KLF2 is a Kruppel-like zinc-finger transcription factor required for blood vessel, lung, T-cell and erythroid development. KLF2-/- mice die by embryonic day 14.5 (E14.5), due to hemorrhaging and heart failure. In KLF2-/- embryos, beta-like globin gene expression is reduced, and E10.5 erythroid cells exhibit abnormal morphology. In this study, other genes regulated by KLF2 were identified by comparing E9.5 KLF2-/- and wild-type (WT) yolk sac erythroid precursor cells, using laser capture microdissection and microarray assays. One hundred and ninety-six genes exhibited significant differences in expression between KLF2-/- and WT; eighty-nine of these are downregulated in KLF2-/-. Genes involved in cell migration, differentiation and development are over-represented in the KLF2-regulated gene list. The SOX2 gene, encoding a pluripotency factor, is regulated by KLF2 in both ES and embryonic erythroid cells.
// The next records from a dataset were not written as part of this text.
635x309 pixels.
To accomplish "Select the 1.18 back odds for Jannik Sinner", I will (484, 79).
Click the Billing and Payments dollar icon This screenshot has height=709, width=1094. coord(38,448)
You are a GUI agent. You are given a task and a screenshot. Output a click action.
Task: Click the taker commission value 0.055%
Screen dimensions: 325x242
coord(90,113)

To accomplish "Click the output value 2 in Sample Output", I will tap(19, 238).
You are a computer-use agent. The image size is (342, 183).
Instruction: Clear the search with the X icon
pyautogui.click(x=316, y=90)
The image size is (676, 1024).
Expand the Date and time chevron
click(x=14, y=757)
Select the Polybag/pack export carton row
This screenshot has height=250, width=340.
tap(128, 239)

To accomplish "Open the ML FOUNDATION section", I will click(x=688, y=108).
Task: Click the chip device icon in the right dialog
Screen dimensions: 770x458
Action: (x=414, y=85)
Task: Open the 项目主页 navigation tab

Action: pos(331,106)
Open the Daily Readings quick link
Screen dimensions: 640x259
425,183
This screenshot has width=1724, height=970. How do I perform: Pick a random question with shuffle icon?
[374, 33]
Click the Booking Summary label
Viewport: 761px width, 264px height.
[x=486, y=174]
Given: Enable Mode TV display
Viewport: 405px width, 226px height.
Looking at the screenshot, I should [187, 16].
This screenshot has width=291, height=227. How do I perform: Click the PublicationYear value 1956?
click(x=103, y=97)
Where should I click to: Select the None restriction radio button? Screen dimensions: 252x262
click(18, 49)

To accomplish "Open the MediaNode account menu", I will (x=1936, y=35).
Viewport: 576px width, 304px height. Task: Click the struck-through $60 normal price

Previous work had identified genes with erythroid-enriched expression in the yolk sac. The erythroid-enriched genes reelin, adenylate cyclase 7, cytotoxic T lymphocyte-associated protein 2 alpha, and CD24a antigen are downregulated in KLF2-/- compared to WT and are therefore candidates for controlling primitive erythropoiesis. Each of these genes contains a putative KLF2 binding site(s) in its promoter and/or an intron. Reelin has an established role in neuronal development. Luciferase reporter assays demonstrated that KLF2 directly transactivates the reelin promoter in erythroid cells, validating this approach to identify KLF2 target genes.